▶ _WHAT THE EXERCISE ASKS_
Of all the lines in the records below, copy only those that contain the string "yellow".

▶ _DATA RECORDS_

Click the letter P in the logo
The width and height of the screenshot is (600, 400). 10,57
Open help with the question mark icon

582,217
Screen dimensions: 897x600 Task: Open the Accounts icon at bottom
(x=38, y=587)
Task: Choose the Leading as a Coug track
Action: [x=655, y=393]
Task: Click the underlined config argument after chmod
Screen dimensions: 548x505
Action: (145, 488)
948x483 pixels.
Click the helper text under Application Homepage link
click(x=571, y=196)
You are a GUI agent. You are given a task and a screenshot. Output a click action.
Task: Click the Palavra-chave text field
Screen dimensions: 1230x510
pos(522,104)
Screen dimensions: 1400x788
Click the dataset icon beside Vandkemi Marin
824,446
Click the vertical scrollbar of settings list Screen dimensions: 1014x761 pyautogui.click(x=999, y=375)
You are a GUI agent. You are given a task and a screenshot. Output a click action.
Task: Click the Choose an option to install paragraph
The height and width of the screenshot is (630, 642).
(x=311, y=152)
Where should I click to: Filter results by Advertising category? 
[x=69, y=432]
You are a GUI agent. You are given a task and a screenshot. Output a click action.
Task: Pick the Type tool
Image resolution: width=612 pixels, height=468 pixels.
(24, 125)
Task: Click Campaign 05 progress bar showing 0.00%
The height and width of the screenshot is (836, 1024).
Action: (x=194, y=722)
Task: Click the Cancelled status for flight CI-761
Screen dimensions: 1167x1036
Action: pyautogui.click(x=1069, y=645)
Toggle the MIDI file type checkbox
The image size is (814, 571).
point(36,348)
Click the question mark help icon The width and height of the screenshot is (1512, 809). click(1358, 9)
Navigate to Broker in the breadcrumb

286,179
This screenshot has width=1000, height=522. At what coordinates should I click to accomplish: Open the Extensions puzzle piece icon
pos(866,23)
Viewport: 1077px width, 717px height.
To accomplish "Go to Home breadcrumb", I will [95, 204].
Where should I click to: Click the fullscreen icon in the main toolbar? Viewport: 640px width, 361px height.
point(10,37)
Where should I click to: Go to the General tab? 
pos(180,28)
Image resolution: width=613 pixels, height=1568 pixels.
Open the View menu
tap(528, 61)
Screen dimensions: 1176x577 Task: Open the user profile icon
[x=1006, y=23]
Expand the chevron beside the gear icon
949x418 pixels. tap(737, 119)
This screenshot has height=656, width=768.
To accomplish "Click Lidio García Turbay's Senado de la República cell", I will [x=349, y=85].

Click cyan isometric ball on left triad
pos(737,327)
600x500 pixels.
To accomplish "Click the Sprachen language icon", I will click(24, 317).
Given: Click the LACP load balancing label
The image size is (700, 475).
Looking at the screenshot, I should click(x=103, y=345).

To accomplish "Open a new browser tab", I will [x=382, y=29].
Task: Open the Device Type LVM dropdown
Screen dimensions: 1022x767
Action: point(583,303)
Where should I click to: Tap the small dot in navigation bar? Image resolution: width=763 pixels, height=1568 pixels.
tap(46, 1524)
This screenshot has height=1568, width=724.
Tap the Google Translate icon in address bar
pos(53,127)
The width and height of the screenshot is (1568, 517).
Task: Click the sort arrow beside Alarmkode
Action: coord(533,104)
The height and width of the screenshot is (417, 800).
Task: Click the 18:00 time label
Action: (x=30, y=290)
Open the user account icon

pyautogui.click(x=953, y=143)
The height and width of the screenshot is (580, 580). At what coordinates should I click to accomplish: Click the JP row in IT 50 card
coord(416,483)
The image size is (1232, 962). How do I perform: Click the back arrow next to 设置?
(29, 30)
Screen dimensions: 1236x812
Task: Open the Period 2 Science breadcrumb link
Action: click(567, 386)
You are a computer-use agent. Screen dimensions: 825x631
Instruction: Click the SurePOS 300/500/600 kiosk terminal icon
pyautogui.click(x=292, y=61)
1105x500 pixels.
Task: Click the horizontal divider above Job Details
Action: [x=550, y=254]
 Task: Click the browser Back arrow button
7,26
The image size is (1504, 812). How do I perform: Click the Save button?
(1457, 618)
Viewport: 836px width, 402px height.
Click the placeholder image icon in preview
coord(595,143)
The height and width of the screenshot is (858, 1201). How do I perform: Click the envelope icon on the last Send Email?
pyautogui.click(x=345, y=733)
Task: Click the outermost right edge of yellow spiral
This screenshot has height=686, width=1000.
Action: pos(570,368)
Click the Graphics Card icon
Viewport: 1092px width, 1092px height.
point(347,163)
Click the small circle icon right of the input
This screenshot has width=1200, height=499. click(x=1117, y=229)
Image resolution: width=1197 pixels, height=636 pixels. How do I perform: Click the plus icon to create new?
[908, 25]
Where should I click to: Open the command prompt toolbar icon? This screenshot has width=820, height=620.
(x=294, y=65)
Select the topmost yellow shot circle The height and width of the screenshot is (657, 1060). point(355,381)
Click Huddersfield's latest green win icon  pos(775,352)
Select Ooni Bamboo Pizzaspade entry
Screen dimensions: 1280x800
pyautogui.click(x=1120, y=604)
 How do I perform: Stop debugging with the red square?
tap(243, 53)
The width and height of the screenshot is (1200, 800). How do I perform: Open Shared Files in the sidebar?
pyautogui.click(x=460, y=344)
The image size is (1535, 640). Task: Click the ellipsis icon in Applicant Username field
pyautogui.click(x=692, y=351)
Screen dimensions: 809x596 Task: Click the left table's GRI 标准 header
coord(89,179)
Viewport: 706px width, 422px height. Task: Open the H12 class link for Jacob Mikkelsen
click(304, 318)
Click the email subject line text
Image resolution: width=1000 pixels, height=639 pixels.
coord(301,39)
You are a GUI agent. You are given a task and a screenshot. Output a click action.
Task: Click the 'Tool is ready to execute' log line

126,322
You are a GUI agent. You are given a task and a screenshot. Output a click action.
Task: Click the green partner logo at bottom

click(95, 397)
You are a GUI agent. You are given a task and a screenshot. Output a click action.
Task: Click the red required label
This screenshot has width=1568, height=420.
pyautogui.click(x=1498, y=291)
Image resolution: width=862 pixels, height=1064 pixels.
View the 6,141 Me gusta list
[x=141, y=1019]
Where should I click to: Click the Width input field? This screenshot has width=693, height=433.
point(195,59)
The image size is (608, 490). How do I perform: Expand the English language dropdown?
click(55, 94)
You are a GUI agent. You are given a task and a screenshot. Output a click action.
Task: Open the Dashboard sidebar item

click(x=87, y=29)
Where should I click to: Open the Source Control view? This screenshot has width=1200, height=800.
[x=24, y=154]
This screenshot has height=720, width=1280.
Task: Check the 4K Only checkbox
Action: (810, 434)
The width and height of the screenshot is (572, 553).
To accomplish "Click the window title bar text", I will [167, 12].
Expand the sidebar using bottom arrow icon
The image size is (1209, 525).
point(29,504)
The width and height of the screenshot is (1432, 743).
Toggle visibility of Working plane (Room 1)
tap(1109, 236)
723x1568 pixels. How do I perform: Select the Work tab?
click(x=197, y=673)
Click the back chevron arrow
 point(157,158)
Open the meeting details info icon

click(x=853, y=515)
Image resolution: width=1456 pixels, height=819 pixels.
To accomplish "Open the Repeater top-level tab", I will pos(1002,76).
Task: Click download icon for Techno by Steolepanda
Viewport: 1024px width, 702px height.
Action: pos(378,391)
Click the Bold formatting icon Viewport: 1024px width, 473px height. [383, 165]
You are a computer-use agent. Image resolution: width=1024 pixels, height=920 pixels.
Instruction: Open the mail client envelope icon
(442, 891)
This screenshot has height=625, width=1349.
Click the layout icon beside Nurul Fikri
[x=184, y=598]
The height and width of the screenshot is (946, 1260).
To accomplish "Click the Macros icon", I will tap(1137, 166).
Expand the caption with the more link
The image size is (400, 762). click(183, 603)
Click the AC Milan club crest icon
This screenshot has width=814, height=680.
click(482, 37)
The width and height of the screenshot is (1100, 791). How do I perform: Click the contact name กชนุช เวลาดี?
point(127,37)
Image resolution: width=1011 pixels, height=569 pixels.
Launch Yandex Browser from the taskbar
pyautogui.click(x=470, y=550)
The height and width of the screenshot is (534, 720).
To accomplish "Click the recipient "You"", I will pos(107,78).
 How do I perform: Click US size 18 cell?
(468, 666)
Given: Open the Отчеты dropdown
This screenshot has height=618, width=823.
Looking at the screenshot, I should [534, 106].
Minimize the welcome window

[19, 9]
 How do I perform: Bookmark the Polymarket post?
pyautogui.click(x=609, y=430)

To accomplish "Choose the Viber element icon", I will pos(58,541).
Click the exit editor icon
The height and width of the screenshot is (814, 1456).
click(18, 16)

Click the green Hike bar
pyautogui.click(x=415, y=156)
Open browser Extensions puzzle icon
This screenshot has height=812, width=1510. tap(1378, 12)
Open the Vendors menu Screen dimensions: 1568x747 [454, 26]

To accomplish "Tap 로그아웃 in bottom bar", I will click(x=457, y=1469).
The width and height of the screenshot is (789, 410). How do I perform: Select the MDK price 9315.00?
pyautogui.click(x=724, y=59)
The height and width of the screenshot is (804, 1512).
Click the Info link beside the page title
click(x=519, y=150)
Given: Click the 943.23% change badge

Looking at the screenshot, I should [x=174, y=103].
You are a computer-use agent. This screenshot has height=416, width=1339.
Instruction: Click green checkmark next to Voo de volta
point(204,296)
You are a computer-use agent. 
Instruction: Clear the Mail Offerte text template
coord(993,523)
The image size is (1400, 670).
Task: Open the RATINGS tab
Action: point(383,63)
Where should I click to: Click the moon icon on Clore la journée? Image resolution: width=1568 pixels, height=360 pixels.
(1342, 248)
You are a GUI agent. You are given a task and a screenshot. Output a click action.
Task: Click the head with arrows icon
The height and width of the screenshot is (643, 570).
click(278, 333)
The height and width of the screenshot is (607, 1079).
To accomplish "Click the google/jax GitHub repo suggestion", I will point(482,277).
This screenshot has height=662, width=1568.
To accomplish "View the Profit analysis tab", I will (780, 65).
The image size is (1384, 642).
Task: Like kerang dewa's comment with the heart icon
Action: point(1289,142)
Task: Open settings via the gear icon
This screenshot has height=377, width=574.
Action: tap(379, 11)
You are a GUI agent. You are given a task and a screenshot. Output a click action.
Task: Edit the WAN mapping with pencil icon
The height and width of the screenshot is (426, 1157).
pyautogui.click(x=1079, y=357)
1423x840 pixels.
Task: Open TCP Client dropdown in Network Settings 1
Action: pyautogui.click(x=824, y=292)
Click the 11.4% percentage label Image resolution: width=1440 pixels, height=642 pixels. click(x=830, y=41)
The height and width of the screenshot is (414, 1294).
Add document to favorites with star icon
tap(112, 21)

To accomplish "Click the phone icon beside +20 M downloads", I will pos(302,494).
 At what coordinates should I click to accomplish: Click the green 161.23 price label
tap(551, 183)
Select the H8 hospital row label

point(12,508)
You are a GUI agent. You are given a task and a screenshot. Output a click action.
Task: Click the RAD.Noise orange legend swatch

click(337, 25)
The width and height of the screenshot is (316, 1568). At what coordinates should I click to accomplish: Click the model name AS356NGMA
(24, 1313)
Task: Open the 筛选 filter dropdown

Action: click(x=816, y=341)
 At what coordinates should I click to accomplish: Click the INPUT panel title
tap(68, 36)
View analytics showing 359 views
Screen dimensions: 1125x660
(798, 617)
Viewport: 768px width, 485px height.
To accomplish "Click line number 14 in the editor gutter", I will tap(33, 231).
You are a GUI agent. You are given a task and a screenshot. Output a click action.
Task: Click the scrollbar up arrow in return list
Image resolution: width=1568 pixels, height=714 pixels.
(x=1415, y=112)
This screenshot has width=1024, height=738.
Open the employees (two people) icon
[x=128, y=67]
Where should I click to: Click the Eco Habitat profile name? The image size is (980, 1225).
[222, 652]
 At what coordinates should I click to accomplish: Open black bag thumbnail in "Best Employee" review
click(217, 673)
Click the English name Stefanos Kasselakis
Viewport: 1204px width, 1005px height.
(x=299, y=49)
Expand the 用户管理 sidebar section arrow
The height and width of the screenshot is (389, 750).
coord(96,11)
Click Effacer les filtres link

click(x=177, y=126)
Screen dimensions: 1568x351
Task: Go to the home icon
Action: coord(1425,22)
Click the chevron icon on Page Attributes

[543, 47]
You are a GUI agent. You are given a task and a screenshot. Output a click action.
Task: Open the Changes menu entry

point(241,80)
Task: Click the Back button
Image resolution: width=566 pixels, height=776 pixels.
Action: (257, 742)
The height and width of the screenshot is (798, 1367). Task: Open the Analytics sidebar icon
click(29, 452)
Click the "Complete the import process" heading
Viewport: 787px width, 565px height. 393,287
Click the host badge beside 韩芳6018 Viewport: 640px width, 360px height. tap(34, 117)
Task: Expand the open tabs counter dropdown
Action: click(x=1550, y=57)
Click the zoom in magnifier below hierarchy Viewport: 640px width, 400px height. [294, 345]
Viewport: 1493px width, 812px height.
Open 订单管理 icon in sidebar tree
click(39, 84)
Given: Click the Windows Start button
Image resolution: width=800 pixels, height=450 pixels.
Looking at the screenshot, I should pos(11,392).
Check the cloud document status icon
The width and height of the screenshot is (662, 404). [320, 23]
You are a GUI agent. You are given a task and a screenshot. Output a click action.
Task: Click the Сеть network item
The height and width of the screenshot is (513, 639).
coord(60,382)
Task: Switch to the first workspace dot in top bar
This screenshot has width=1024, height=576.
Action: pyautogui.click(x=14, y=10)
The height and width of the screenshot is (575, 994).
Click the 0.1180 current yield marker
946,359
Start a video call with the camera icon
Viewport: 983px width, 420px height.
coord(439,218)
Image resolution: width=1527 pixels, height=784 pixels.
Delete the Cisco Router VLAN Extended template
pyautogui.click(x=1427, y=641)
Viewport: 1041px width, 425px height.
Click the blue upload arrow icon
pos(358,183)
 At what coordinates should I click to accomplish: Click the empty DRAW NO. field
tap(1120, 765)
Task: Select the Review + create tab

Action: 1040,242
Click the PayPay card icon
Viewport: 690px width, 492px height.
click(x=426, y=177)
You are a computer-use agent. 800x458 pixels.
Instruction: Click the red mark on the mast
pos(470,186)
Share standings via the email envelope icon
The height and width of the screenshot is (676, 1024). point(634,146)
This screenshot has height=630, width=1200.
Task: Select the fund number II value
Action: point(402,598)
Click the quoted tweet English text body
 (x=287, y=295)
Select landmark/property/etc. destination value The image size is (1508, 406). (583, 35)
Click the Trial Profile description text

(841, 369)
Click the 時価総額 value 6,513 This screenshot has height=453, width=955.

▶ _TASK SOLUTION_
Task: Click the outermost right edge of yellow spiral
Select the topmost yellow shot circle The height and width of the screenshot is (657, 1060). point(355,381)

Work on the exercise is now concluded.